Klischee, mehr nicht. Ich war bis vor 3 Monaten auch Raucher, habe aber lediglich 30 Euro im Monat gebraucht, bissel gedreht, kaum Zwang, einfach Chillig.

Ich kann dir aber sagen, das ich, wenn ich Bewusst aber genußvoll Essen möchte mein Budget ob mit Rauchen oder ohne nicht ausreichen würde.

Bewusst ernähren kann auch mit Genuß einhergehen oder aber extrem Demotivierend sein. Ich kann ich auch mit 100 Euro im Monat bewusst ernähren, aber nach 2 Monaten wirst du immer die gleichen Grundnahrungsmittel dir zugeführt haben und irgendwann deine Boilies aus der Futtertasche naschen oder du hast das Geld um auf eine breite Produktpalette zugreifen, die Kostet dir aber beides vereint.

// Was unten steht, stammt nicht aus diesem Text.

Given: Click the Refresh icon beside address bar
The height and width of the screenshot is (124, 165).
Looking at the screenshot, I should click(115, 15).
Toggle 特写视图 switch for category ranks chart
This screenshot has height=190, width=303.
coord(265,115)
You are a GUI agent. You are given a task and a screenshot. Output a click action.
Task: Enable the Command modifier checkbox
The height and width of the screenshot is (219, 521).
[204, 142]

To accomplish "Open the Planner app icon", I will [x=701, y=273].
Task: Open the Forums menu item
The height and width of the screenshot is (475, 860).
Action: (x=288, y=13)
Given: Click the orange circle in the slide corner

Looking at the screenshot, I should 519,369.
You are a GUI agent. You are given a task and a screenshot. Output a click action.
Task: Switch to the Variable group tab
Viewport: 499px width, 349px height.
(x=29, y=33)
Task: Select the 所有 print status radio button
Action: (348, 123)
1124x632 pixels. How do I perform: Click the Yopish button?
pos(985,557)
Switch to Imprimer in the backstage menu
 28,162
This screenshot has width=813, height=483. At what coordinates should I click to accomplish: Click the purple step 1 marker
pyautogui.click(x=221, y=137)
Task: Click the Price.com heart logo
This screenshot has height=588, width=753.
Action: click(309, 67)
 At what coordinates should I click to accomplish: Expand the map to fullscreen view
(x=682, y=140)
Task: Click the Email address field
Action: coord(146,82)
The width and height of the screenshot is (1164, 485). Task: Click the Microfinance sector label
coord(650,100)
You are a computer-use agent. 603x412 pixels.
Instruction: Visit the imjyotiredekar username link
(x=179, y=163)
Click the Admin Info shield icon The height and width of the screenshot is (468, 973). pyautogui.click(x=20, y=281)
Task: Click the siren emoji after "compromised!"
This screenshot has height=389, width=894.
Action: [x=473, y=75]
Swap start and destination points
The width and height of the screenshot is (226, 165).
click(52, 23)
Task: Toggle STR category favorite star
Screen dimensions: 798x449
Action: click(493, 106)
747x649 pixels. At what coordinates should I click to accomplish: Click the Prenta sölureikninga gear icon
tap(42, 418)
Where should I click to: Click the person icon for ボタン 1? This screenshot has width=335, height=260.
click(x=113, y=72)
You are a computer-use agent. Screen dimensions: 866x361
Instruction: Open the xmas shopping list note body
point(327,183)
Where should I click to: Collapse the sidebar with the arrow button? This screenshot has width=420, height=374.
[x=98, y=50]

Da finde ich deine "Kippe" einfach ein wenig zu schnell und auch Unfair als Argument. Ist bisschen wie der Monatsanfang und die Leute gehen einkaufen, wenn jemand Alkohol im Einkaufswagen hast, sagt dir jemand der in der Schlange 4 Stellen dahinter stand das die Arbeitslosen wieder Suff holen...

Immer das Gleiche. |supergri


----------



## Fruehling (8. Februar 2017)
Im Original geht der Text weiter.